Why it matters: A tight labour market pushes up inflation via higher wages, so the Fed’s been keeping a close eye on these dynamics. If the jobs market stays hot, the Fed may throw cold water on it by returning to larger rate hikes.
2. February Inflation (14 March)
Inflation has been on a downward trend since peaking in the middle of last year, but it’s still well above the Fed’s 2% target. Markets expect that the headline Consumer Price Index (CPI) will ease to a 6% year-on-year increase from January’s 6.4%. The month-on-month reading, which shows the momentum of price gains, is expected to edge down to 0.4% versus 0.5% in January – but that’s still double the average pace over the past 25 years.
Why it matters: Inflation has proven more stubborn than expected, and there’s a high degree of uncertainty over the path ahead. Investors and the Fed will focus on the “stickier” parts of inflation – or the goods and services where prices tend to change more slowly.

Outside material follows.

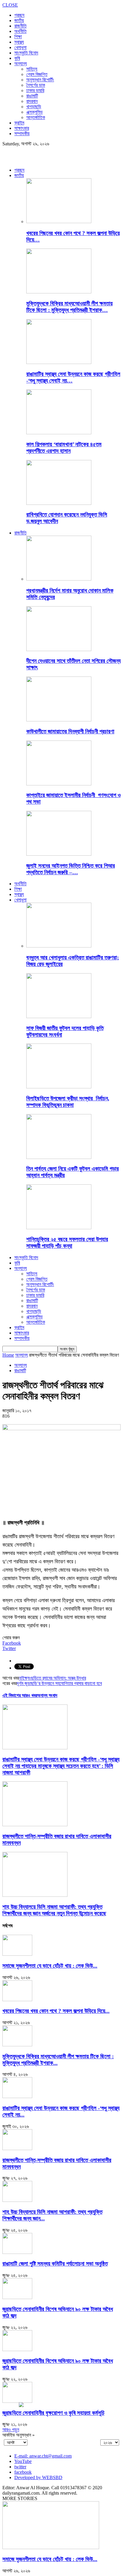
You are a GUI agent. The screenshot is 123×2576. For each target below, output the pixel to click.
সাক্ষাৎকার (21, 128)
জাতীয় (19, 20)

Meanwhile, China treads with caution
China's National People's Congress kicked off at the weekend, where policymakers set a conservative GDP growth target of 5% in 2023. That's lower than market expectations, and also lower than last year's target of 5.5% (which China didn't hit – 2022 growth came in at 3%).
What it could mean: This modest growth target highlights China’s cautious outlook and approach to stimulating its economy. And for the rest of the world, it means China may provide limited support for global growth. But despite its more modest outlook, we believe exposure to emerging markets like China is a key component of a globally diversified portfolio – especially given slowing growth in developed markets like the US.
🎓Jargon buster: China’s National People's Congress (NPC)
The National People's Congress (NPC), China’s highest legislative body, is dominating headlines right now. That’s because it has a massive sway in the country’s political, economic, and social fabric. Once a year, nearly 3,000 delegates elected from all over the country meet to:
- pass laws;
- approve budgets; and
- make decisions about the country’s direction.
It can also amend the constitution, elect or remove top government officials, and approve major government policies and initiatives.